Par la suite, le phénomène de métropolisation a renforcé la concentration des bassins d’emploi, en particulier qualifié et très qualifié, mais également celle des « externalités positives » bénéfiques aux entreprises, et celle de l’ensemble des services publics (facultés, offre culturelle, gares, aéroport…) ou marchands (offre récréative, commerces spécialisés…), déterminants pour attirer les représentants de la nouvelle classe de cadres supérieurs et professions intermédiaires. La notion mouvante « d’aménité urbaine » est même devenue de première importance, pour consacrer ces métropoles, devenues, pour beaucoup, désirables.

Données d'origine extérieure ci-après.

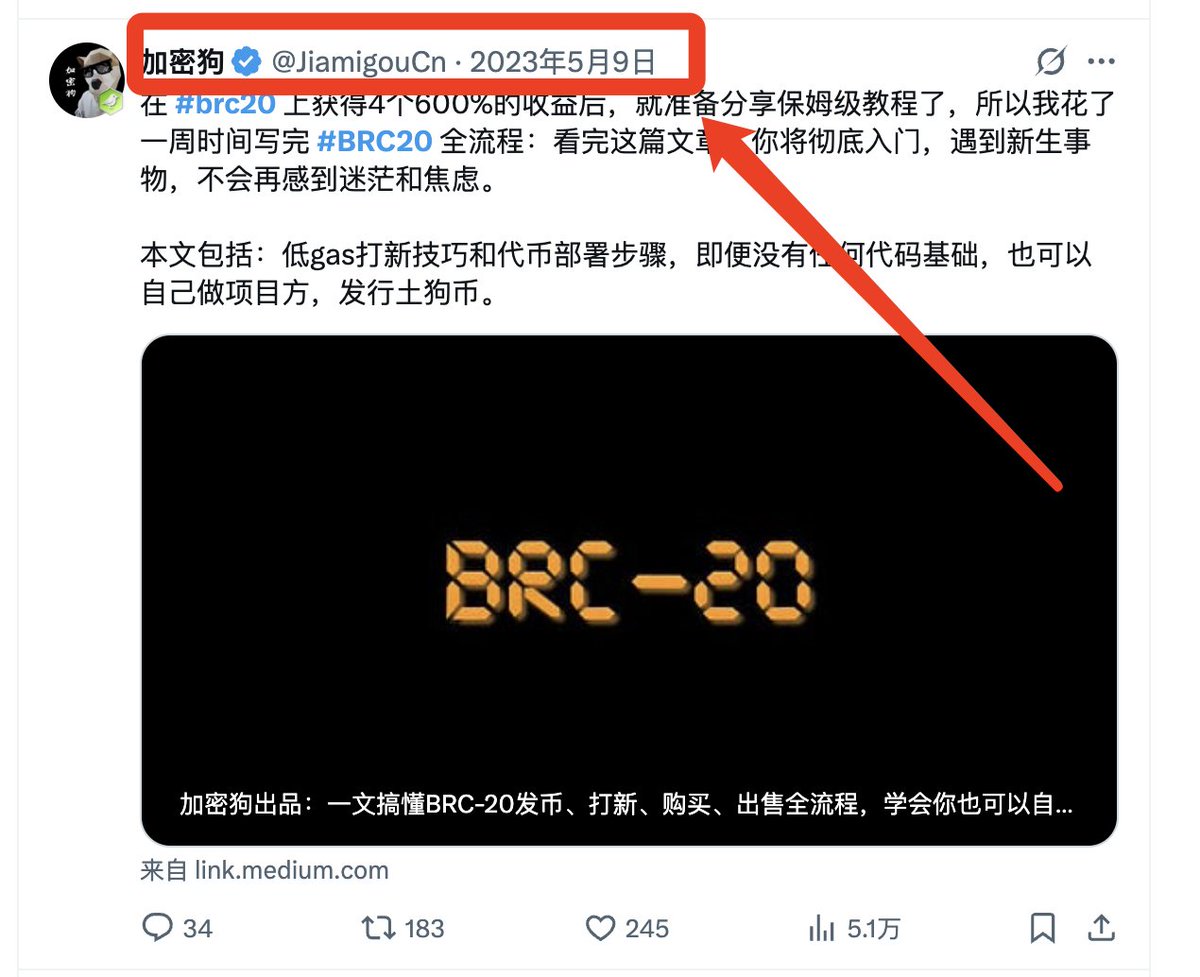Bookmark this tweet
The height and width of the screenshot is (977, 1200).
1042,928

Depuis les années 80-90, la société post-moderne succède peu à peu à la société industrielle, pour devenir réalité au 21ème siècle, proposant de nouvelles transformations pour les territoires, avec en toile de fond, le développement massif des usages numériques, le vieillissement de la population et une crise environnementale devenue (quasi-)consensuelle.
Le rapport à l’urbain évolue dès lors, et les métropoles commencent à être désignées également pour leurs maux : étalement urbain, surdensité, explosions des valeurs foncières et immobilières notamment.

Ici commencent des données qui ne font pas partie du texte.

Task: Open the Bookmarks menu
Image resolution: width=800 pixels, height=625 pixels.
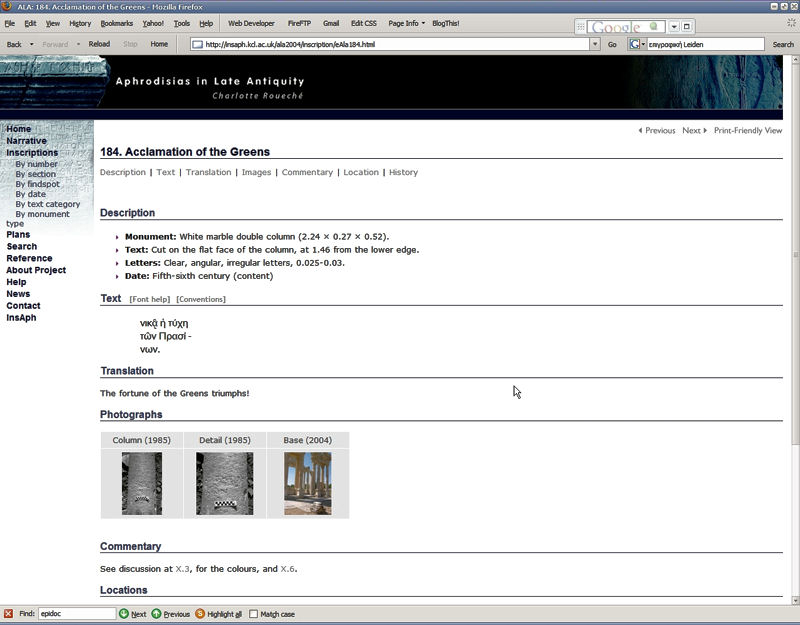Action: pyautogui.click(x=116, y=23)
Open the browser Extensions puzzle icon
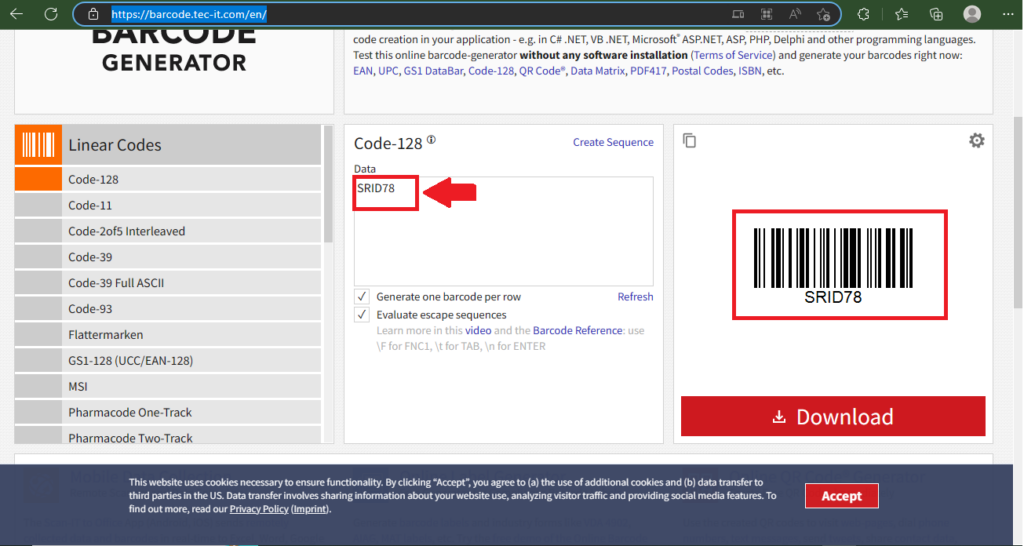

Ainsi, un renversement s’opère, au bénéfice cette fois, des « territoires ruraux ». Pierre Veltz écrit même dans l’un de ses derniers ouvrages « Tout se passe comme si, après plus d’un siècle d’exode rural, avait commencé le grand exode urbain¹ ». Certains se situent dans une relative proximité des métropoles, et voient s’installer à ce titre des citadins, en quête d’un meilleur « cadre de vie », qui souvent, continuent de travailler dans les grands centres urbains. D’autres, plus éloignés, sont concernés par un exode plus ponctuel encore : retraités, touristes, résidents secondaires… Malgré ce renversement, la crise des gilets jaunes a récemment jeté une lumière crue sur les problématiques non résolues rencontrées par les territoires ruraux, mais également par les centralités qui les polarisent : les plus petites des villes moyennes et les bourgs ruraux. Ni métropole, ni campagne, ce sont ces territoires, et avec eux l’ensemble du « monde rural », qui connaissent le déclin des services publics, la fuite de certains commerces, et une relative paupérisation de leurs habitants, dont le pouvoir d’achat dépend beaucoup de la fluctuation des cours et de la taxation des énergies fossiles.

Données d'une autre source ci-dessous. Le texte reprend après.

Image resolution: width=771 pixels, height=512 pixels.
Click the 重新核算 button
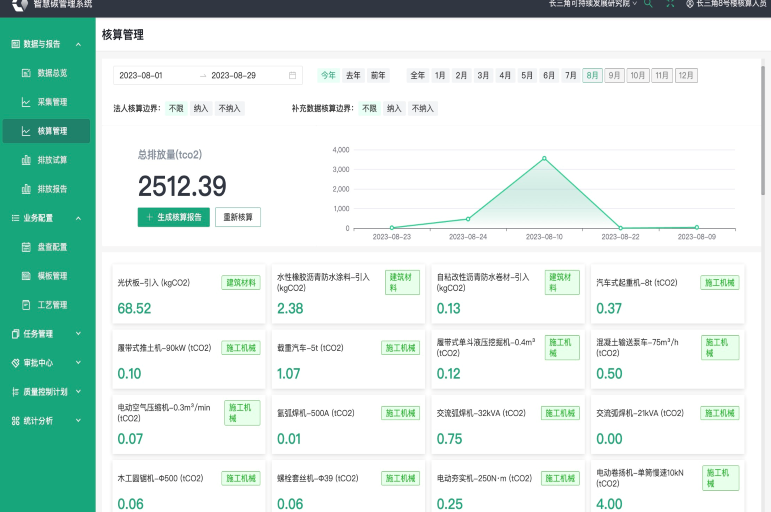pyautogui.click(x=238, y=217)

Partant de ces constats, le rééquilibrage démographique déjà remarqué entre métropoles et territoires ruraux semble devoir être poursuivi, ce que supposent également les récents dispositifs d’action publique (Action cœur de ville, Réinventons nos cœurs de ville) en leur faveur, notamment au bénéfice de ce que nous appellerons ici, les centres ruraux. Ces espaces semi-urbains constituent donc un enjeu majeur pour l’habitat, car s’ils ne jouissent plus des « aménités urbaines » promises par les métropoles, ils sont pour autant dotés d’une « urbanité² », que le géographe Jacques Levy définissait comme le « couplage de la densité et de la diversité des objets de société dans l’espace », qu’il s’agit de renforcer. Ils ne souffrent pas non plus des maux des métropoles, épargnés, notamment, par la hausse des valeurs foncières, et sont également très proches des espaces naturels.
Mais si l’on souhaite que les centres ruraux soient de manière significative une alternative d’installation durable pour des métropolitains, il est nécessaire d’agir sur l’habiter, et de redensifier nos campagnes avec soin, pour ne pas reproduire à l’envi le modèle de l’habitat individuel – devenu – traditionnel, dont les conséquences environnementales mais également sociétales (isolement, délitement des liens sociaux…) sont globalement négatives.
Densifier les cœurs de villes, réhabiliter le patrimoine existant, réaliser des projets d’habitat collectif, des solutions existent pour intensifier les usages dans ces centres ruraux, y compris leur périphérie, par le biais de formes urbaines « innovantes » tels que l’habitat individuel groupé ou intermédiaire, pour limiter l’emprise au sol et respecter la continuité des terres agricoles.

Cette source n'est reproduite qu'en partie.